**About this task:** The whole of the data is to be returned without a single change.

Collection entries
*-*-*
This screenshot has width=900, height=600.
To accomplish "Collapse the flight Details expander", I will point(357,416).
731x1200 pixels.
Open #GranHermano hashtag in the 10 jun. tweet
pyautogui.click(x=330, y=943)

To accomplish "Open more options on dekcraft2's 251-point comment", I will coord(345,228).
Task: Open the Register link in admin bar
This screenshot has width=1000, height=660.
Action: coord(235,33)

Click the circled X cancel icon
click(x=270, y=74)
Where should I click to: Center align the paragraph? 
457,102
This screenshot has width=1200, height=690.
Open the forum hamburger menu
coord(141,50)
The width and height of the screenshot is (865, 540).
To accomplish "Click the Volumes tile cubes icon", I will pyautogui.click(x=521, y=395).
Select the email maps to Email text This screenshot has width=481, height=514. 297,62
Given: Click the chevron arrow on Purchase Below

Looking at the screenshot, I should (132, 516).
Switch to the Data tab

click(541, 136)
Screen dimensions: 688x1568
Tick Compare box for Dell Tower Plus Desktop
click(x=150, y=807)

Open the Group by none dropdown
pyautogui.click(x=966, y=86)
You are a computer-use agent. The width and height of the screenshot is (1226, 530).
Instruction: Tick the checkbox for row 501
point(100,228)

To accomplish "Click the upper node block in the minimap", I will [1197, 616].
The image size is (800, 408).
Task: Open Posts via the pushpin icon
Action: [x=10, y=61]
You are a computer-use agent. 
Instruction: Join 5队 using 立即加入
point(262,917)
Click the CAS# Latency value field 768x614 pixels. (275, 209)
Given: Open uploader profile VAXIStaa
*-*-*
**Response below:**
This screenshot has width=900, height=600.
To accomplish "Collapse the flight Details expander", I will point(357,416).
731x1200 pixels.
Open #GranHermano hashtag in the 10 jun. tweet
pyautogui.click(x=330, y=943)

To accomplish "Open more options on dekcraft2's 251-point comment", I will coord(345,228).
Task: Open the Register link in admin bar
This screenshot has width=1000, height=660.
Action: coord(235,33)

Click the circled X cancel icon
click(x=270, y=74)
Where should I click to: Center align the paragraph? 
457,102
This screenshot has width=1200, height=690.
Open the forum hamburger menu
coord(141,50)
The width and height of the screenshot is (865, 540).
To accomplish "Click the Volumes tile cubes icon", I will pyautogui.click(x=521, y=395).
Select the email maps to Email text This screenshot has width=481, height=514. 297,62
Given: Click the chevron arrow on Purchase Below

Looking at the screenshot, I should (132, 516).
Switch to the Data tab

click(541, 136)
Screen dimensions: 688x1568
Tick Compare box for Dell Tower Plus Desktop
click(x=150, y=807)

Open the Group by none dropdown
pyautogui.click(x=966, y=86)
You are a computer-use agent. The width and height of the screenshot is (1226, 530).
Instruction: Tick the checkbox for row 501
point(100,228)

To accomplish "Click the upper node block in the minimap", I will [1197, 616].
The image size is (800, 408).
Task: Open Posts via the pushpin icon
Action: [x=10, y=61]
You are a computer-use agent. 
Instruction: Join 5队 using 立即加入
point(262,917)
Click the CAS# Latency value field 768x614 pixels. (275, 209)
Given: Open uploader profile VAXIStaa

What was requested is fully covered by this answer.